Some progressives will view Trump’s attack as a welcome broadside against the military-industrial complex, though they’re probably misguided if they expect to find much of an ally in Trump. He has made repealing the Defense sequester a priority, and wants to expand every branch of the armed forces by large amounts. Estimates of what all that would cost run around $100 billion—or about 1,000 times the cost of an F-35. While the F-35’s supply chain stretches around the country and around the globe, final assembly takes place in Fort Worth, in ruby-red Texas.

Last week, I noted that the heavy concentration of Army and Marine generals in Trump’s inner circle might be a cause of consternation for brass in the Air Force and Marines; the Air Force will be the biggest consumer of the F-35.

Conservatives may also blanch at Trump interfering—yet again, after his deal with Carrier and his jabs at Boeing—with free enterprise. Trump’s tweet sent Lockheed Martin stock into a nosedive (or a stall, or a tailspin, or… well, pick your own aviation cliche), dropping nearly 3 percent before U.S. markets opened. Something similar happened to Boeing last week, but the stock basically recovered after the initial shock. (Lockheed had been trading high before; just Sunday, Motley Fool was remarking on what a great boon the F-35 had been for the contractor.)

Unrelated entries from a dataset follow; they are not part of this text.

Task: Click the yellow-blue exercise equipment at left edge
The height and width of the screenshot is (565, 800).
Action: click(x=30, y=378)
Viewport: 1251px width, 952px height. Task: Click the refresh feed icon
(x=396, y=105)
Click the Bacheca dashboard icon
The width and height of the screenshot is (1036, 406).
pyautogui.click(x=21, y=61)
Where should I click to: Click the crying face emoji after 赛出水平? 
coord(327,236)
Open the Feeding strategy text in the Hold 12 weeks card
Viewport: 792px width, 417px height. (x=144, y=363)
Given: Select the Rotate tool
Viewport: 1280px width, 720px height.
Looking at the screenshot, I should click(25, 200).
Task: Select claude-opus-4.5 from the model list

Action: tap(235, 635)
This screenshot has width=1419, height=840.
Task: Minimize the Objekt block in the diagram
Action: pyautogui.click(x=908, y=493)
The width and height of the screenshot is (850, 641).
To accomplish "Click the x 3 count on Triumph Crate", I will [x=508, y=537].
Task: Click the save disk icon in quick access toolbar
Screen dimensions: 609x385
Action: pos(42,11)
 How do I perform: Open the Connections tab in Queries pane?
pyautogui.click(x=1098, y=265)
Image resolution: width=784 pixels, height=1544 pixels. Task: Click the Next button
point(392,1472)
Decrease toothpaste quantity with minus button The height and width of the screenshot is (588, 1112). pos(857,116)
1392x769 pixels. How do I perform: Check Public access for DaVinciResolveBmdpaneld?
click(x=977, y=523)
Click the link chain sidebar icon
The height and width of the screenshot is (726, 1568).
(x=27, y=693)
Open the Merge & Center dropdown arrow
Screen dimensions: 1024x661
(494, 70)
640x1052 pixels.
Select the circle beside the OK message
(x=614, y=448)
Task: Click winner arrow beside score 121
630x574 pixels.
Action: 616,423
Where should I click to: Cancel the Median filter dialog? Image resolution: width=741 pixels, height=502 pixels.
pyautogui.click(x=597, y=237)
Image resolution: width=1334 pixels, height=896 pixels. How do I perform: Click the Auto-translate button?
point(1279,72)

It doesn’t take much creativity to start spinning conspiracy theories about Trump messing with the market for financial benefit, his own or someone else’s. Forbes last week ran a column about how one might try to game the stock market by anticipating who Trump might assail on Twitter. Peter Cohan wrote that if you could guess effectively, that would be profitable, although trying to anticipate Trump is generally a fool’s errand. What if you didn’t have to guess, though? What if you knew what Trump was going to tweet before he did it? Trump has been accused of securities violations before and settled suits with the government. He could go a long way toward dampening speculation of skullduggery here by providing the measures of transparency he has so far refused, including releasing his tax returns, putting his own finances in a blind trust, and providing proof he has in fact sold off all his equities, as an aide claimed last week that he had done this summer.

As for the airplane, the question here is whether Trump can kill a project that others have tried in vain to stop? Past efforts have tended to founder because the F-35’s critics have assumed that huge costs and obviously underwhelming performance was enough to slay the beast. What they misunderstood was the effect to which the plane’s high costs and sprawling manufacturing scheme are features as well as bugs. Since the project provides large sums of money to congressional districts around the country, it has lot of quiet defenders in Congress. As with many government programs, but perhaps even more vividly, the public tells pollsters it want less defense spending in the abstract but won’t take to the streets to cut the Pentagon budget when push comes to shove.

Trump acts immune to these political pressures, but there hasn’t been a good test of whether he really is. Republicans in Congress have responded meekly to some of his provocations, but he also isn’t in the White House and making real policy yet.

But it also may be too late for Trump to make a difference—no matter how little he cares about breaking china. Many of the reporters who have looked most closely at the F-35, including Fallows, Kelsey Atherton, and Mark Thompson, have concluded that it’s probably too late to block it. The program is simply too far entrenched. If Trump truly wants to save military money, he’d be better served by looking forward and killing the next F-35 before it gets too big. But that’s harder and less fun that watching the morning news and firing off tweets about it.